Supplied passage:
──────

Friday, June 26, 2009
The death of Michael Jackson and the evolution of “Breaking News”
Nobody ever made pop magic sound as effortless as Jackson did from Off The Wall through Bad. Photo from this site.
Yeah, there’s not even a tangential connection between the Red Sox—or even baseball—and Michael Jackson, who died Thursday at age 50. And hopefully this doesn’t come off as awkwardly misplaced as SportsCenter’s piece, which was centered around the non-Tweeter reaction of Shaquille O’Neal and the Tweets of Andy Roddick, Lamar Odom and Dennis Rodman. Seriously.
But the breaking news coverage of Jackson’s death provided a fascinating case study in how the media, and in particular how it is absorbed by the masses, continues to change by the day. Most notable to me were the identities of the first outlet to report the news and the last to confirm it as well as how many ways the rest of us had to learn, discuss and dissect the news in the intervening two hours.
TMZ.com, home of mutually embarrassing encounters between paparazzi and D-level celebrities, probably shed its outsider status (at least when it comes to its reputation as a news-gathering source, being owned by Time Warner makes it difficult for one to remain an outsider) for good by reporting Jackson’s death at 5:20 p.m.

──────

Supplied entries:
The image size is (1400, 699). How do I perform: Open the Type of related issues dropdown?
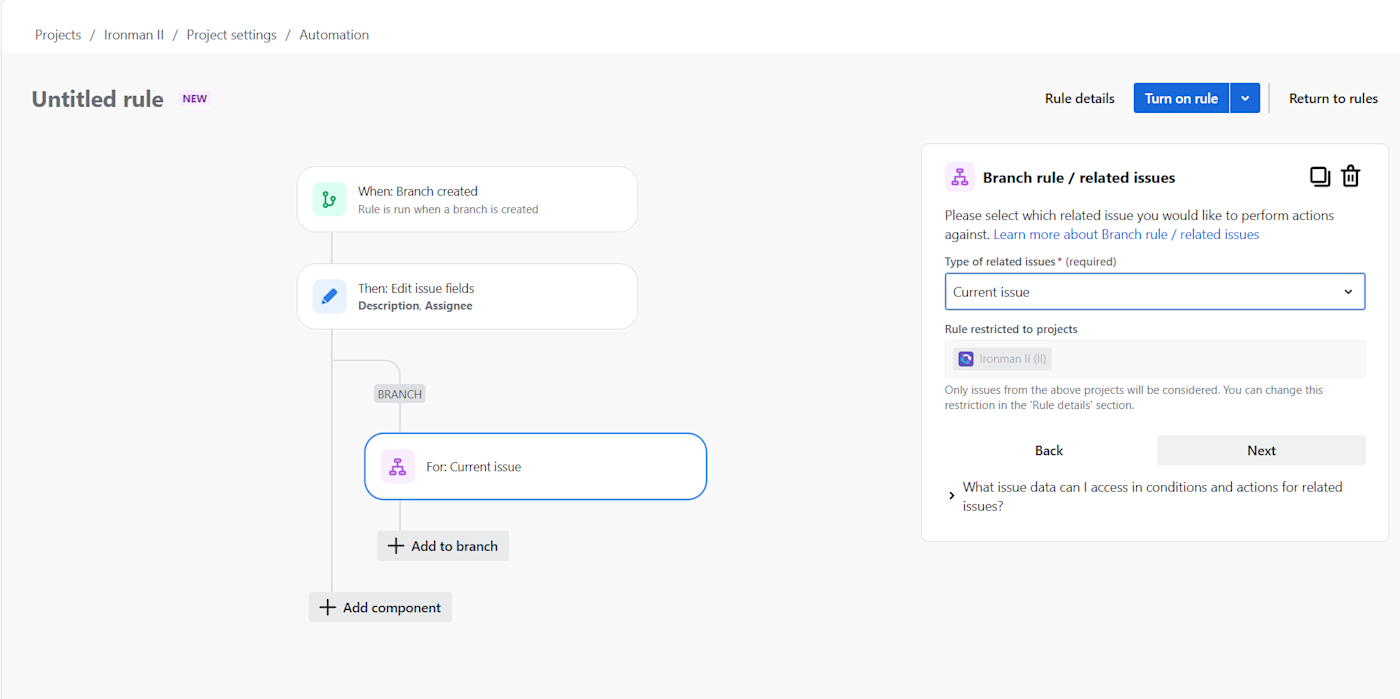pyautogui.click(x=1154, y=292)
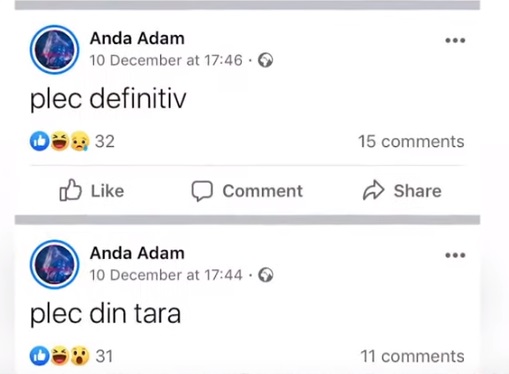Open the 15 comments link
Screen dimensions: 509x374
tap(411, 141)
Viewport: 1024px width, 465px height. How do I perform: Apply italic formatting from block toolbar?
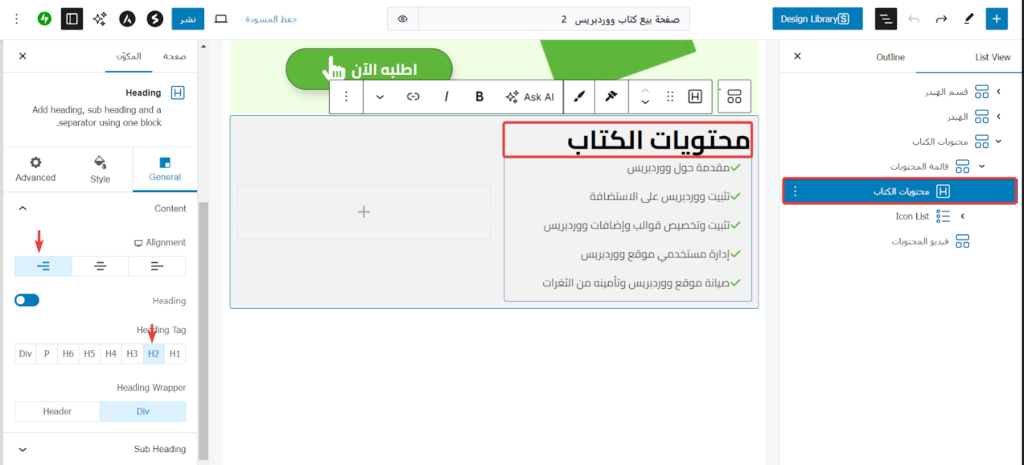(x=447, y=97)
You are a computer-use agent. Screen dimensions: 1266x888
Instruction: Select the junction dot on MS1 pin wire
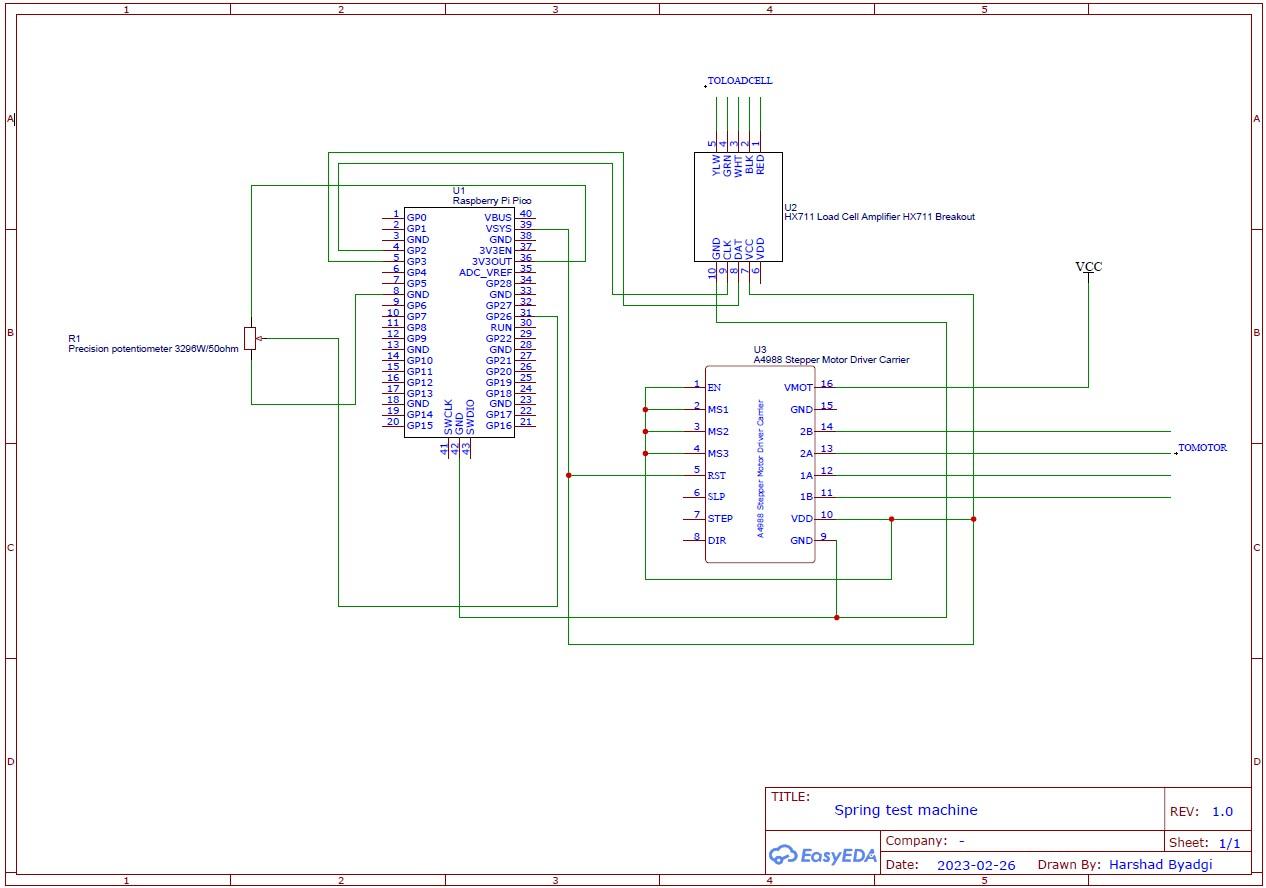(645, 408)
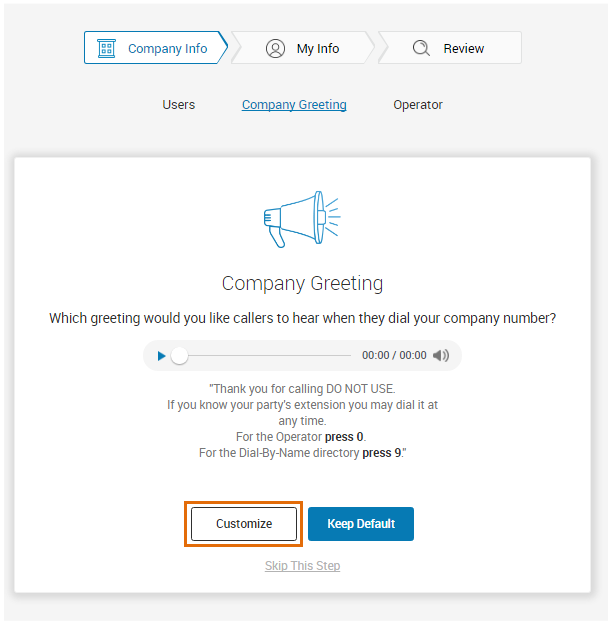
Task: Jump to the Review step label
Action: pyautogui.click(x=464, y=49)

──────

Activity list:
1) In the blog post on Michael Jackson's death, at what time did TMZ.com report that Jackson had died?
2) List everyone whose reaction or Tweets the blog post on Michael Jackson's death says SportsCenter's piece was built around.
3) Copy from the blog post on Michael Jackson's death, beginning at the words "Yeah, there’s not" and stopping after "Dennis Rodman. Seriously.".

Answers to each task:
1) 5:20 p.m.

2) Shaquille O'Neal, Andy Roddick, Lamar Odom, Dennis Rodman

3)
Yeah, there’s not even a tangential connection between the Red Sox—or even baseball—and Michael Jackson, who died Thursday at age 50. And hopefully this doesn’t come off as awkwardly misplaced as SportsCenter’s piece, which was centered around the non-Tweeter reaction of Shaquille O’Neal and the Tweets of Andy Roddick, Lamar Odom and Dennis Rodman. Seriously.